Collected data
***
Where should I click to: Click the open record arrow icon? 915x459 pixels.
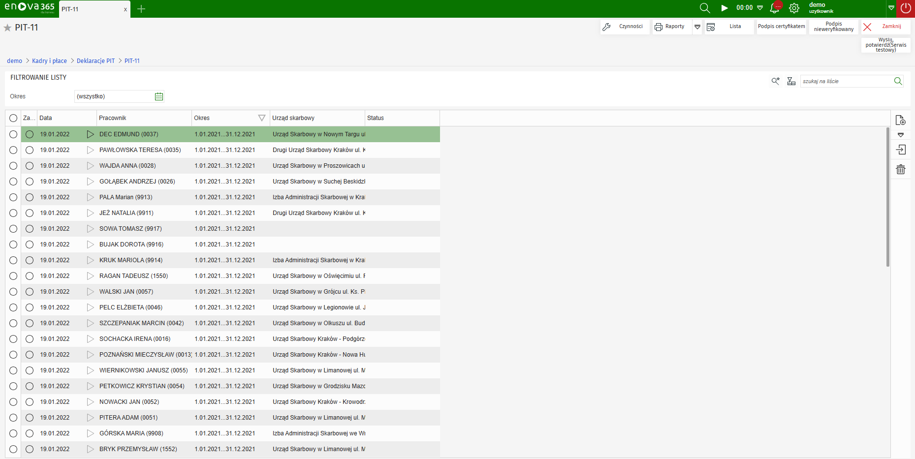point(900,150)
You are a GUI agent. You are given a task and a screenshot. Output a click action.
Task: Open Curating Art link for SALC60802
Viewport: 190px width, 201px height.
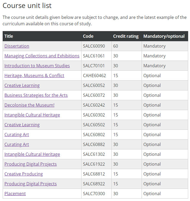pyautogui.click(x=17, y=134)
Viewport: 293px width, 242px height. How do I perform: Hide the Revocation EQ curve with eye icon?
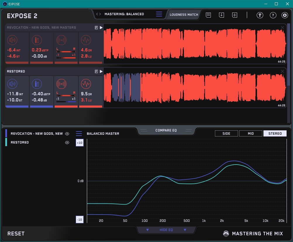pyautogui.click(x=67, y=134)
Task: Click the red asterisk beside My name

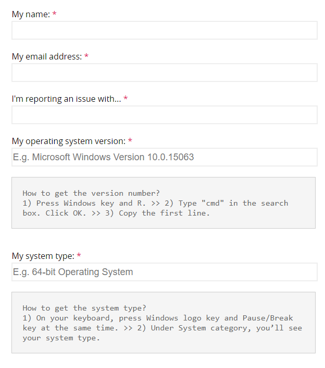Action: point(55,15)
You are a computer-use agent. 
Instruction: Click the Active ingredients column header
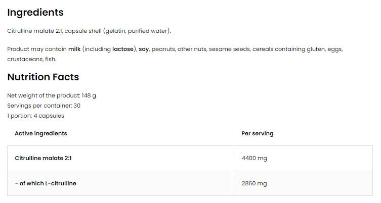41,133
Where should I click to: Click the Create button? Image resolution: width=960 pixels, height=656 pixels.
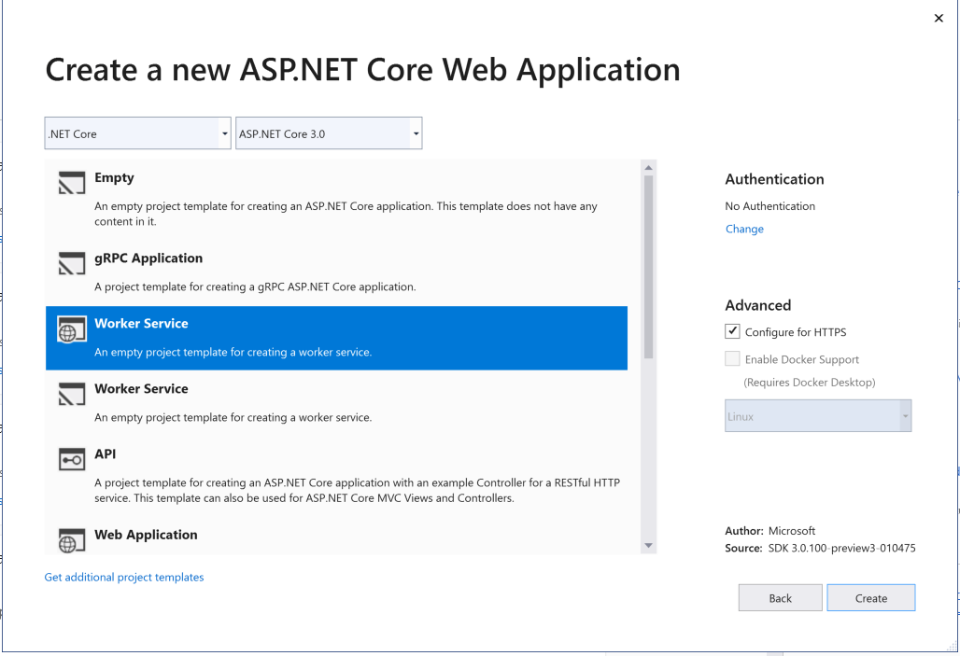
***
EXERCISE PROMPT: Return each line of the data, keeping its wording exact and omitting pictures.

EXERCISE OUTPUT:
Where should I click to: Click the open record arrow icon? 915x459 pixels.
point(900,150)
You are a GUI agent. You are given a task and a screenshot. Output a click action.
Task: Open Curating Art link for SALC60802
Viewport: 190px width, 201px height.
pyautogui.click(x=17, y=134)
Viewport: 293px width, 242px height. How do I perform: Hide the Revocation EQ curve with eye icon?
pyautogui.click(x=67, y=134)
Task: Click the red asterisk beside My name

Action: point(55,15)
You are a computer-use agent. 
Instruction: Click the Active ingredients column header
41,133
Where should I click to: Click the Create button? Image resolution: width=960 pixels, height=656 pixels.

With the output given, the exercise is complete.